Objective — Print each line in the entries below that contains the string "height".

↓↓↓

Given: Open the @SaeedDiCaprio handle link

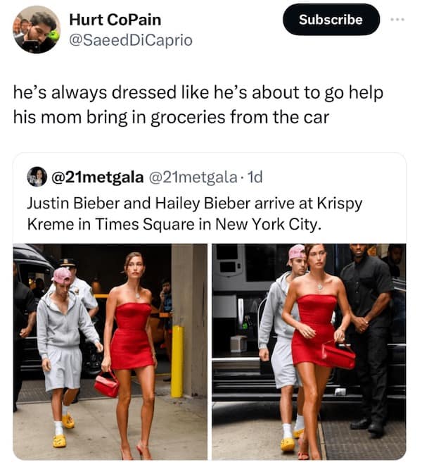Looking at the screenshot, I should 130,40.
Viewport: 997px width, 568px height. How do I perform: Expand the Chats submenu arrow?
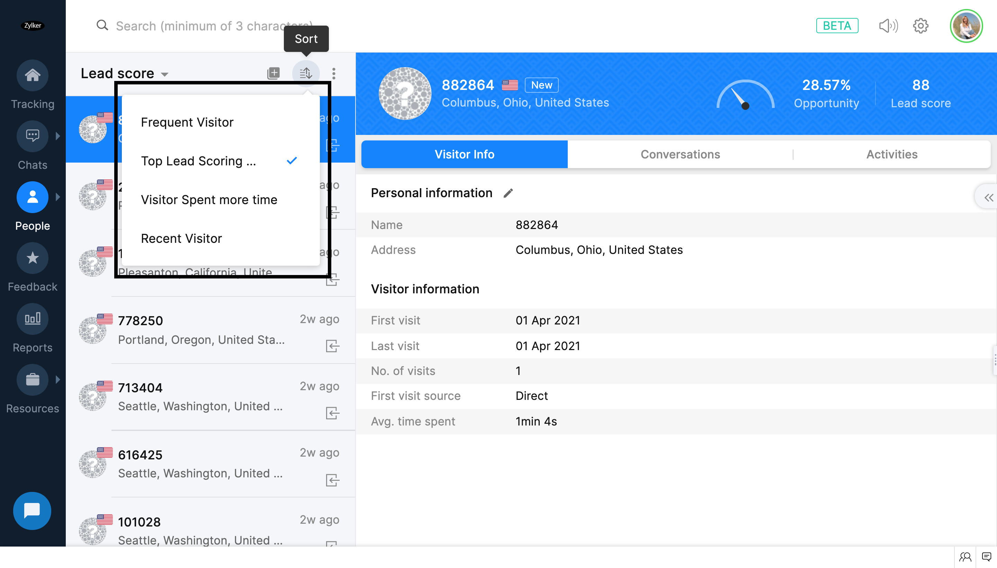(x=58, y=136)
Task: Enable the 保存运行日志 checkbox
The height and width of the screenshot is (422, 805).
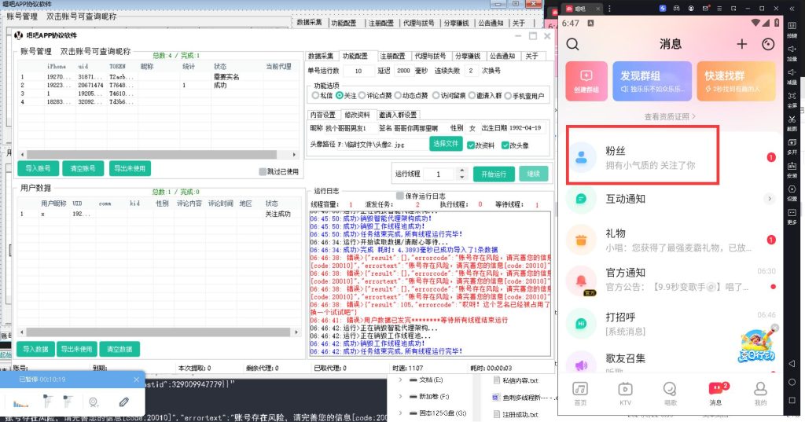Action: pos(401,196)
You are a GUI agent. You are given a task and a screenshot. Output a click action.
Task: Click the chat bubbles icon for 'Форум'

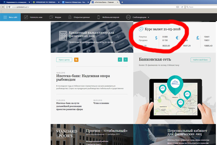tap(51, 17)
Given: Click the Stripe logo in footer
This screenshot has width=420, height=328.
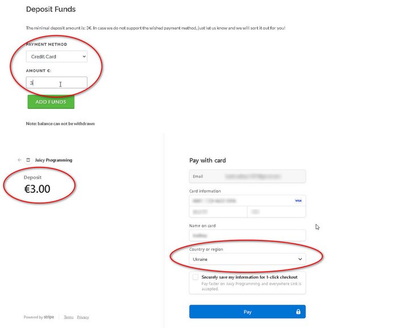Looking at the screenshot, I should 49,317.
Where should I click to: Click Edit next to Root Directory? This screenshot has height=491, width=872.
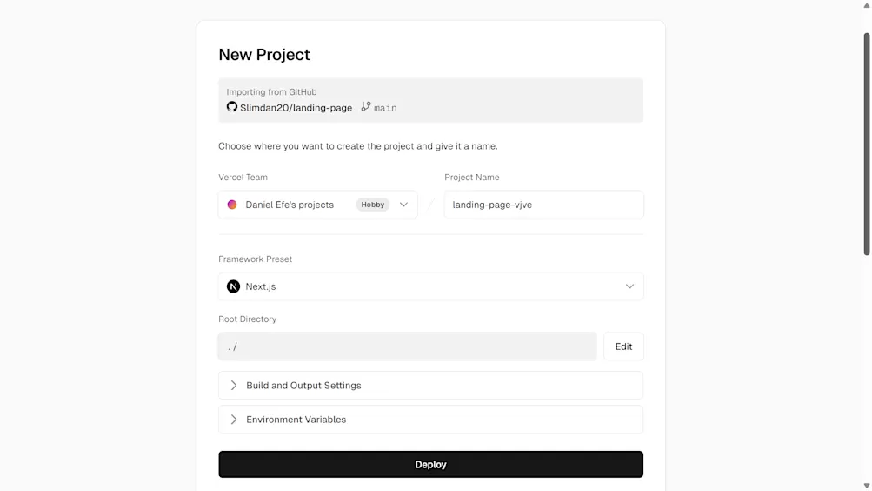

↑↑↑

Answer for this exercise —
Viewport: 997px width, 568px height. How do I perform: Expand the Chats submenu arrow?
The height and width of the screenshot is (422, 805).
This screenshot has width=420, height=328.
Where should I click to: Click Edit next to Root Directory? This screenshot has height=491, width=872.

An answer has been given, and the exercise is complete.